La F.1x2 divora un meraviglioso seconda-terza-quarta-quinta-sesta, con i trattini della frase che nella realtà son pause di cambiata da 30 millisecondi ciascuna.
Siamo già a una velocità inimmaginabile per qualsiasi ragionevole zia, quando mi rendo conto che da una F.1 biposto si riesce benissimo a vedere davanti. Il roll bar là di fronte impiccia, ma è come quando al cinema ti si mette davanti una col capello cotonato: basta spostarsi obliquo ai lati e ti gusti lo show.
Occhio a bordo pista, ora, ai cartelli neri con scritte bianche che indicano la distanza dall'approccio curva.
Duecento metri. Petrov ha frenato tranquillo anche se da qui tanto tranquillo non direi.
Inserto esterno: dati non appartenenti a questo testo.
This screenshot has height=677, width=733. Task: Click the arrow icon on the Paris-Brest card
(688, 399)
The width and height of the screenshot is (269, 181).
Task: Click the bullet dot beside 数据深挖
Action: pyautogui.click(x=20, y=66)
La curva ha due apici sinistrorsi, poi una piega stretta ci immette sul rettifilo di partenza del Gp.
Lieve bloccata e vedo la nuvoletta di fumo dalla ruota, poi sento odore di bruciaticcio.
Sinistra, poi ancora a sinistra e destra, stabili sul misto come su un binario in cui Petrov fa cambi direzione secchi, i classici "kerb to kerb very aggressive" di uno che qui guiderebbe a canna anche a occhi chiusi.
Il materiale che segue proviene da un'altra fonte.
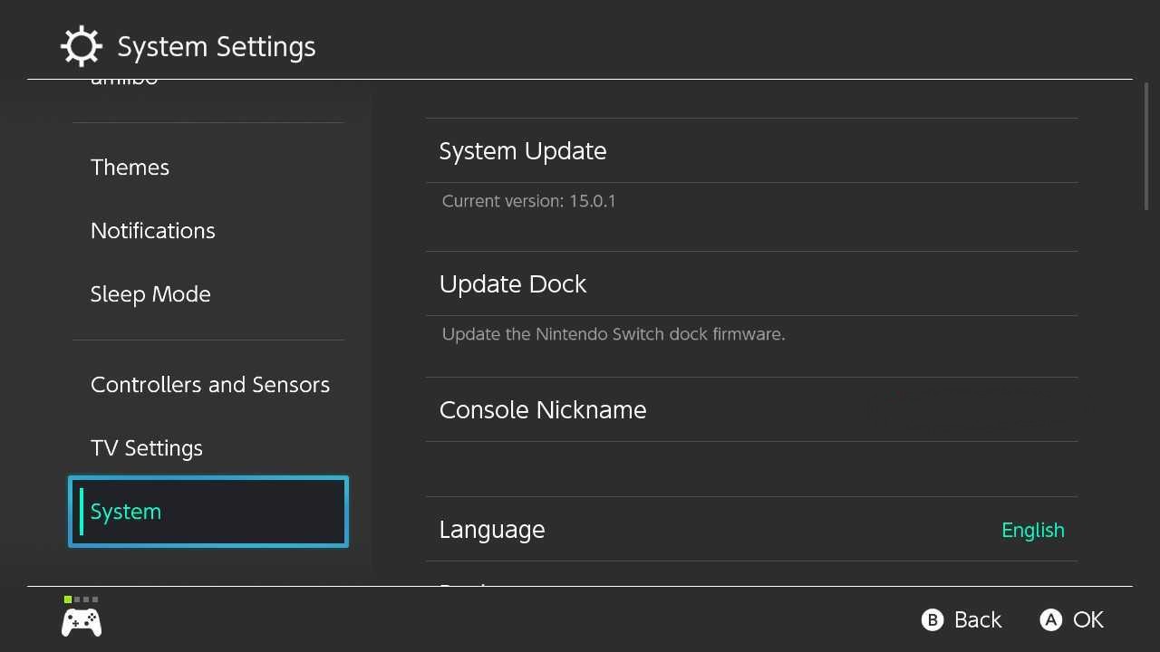Click the right-side scrollbar
Image resolution: width=1160 pixels, height=652 pixels.
click(1146, 147)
Wow, ora il giro 2, lanciato.
I tornantini rimandano il motore giù di giri ma stavolta il rettilineo lungo viene polverizzato.
Il Cosworth V10 urla disumano.
Al confronto, lo sferragliare del vagoncino sul rollercoaster faceva schifo, mentre un 3500 che latra selvaggio pare una faccenda diversa, è otite fatta poesia, colonna sonora d'una cultura, l'andante allegro e inorgogliente della civiltà delle corse.
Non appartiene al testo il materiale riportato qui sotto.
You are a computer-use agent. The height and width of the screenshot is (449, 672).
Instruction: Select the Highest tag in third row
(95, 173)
E i tappi non aiutano: mi sembra d'avere un trapano torturante nelle orecchie, i timpani mi fanno male, ma chissenefrega, non sono mai stato vivo come adesso.
Occhio ai cartelli di frenata, ora. Vitaly è in pieno.
Scorgo il segnale dei 200 metri dalla curva: niente, tira ancora a tabella.
Siamo verso i 150, ma, boh, noi pieni peggio di prima.
La strada è una V maiuscola rovesciata e a 150 metri passati Petrov pesta il freno - ehm, "deciso" è dir poco - e il mio collo si allunga come a una musa di Modigliani.
Si sta come quando su una moto da corsa grippa il motore e s'inchioda, solo che qui funziona così e basta.
Fiiuuuu, però... Il resto del giro, il problema è mio: sono in debito d'ossigeno.

donnini f1 01Sto bene ma meno male che è finita.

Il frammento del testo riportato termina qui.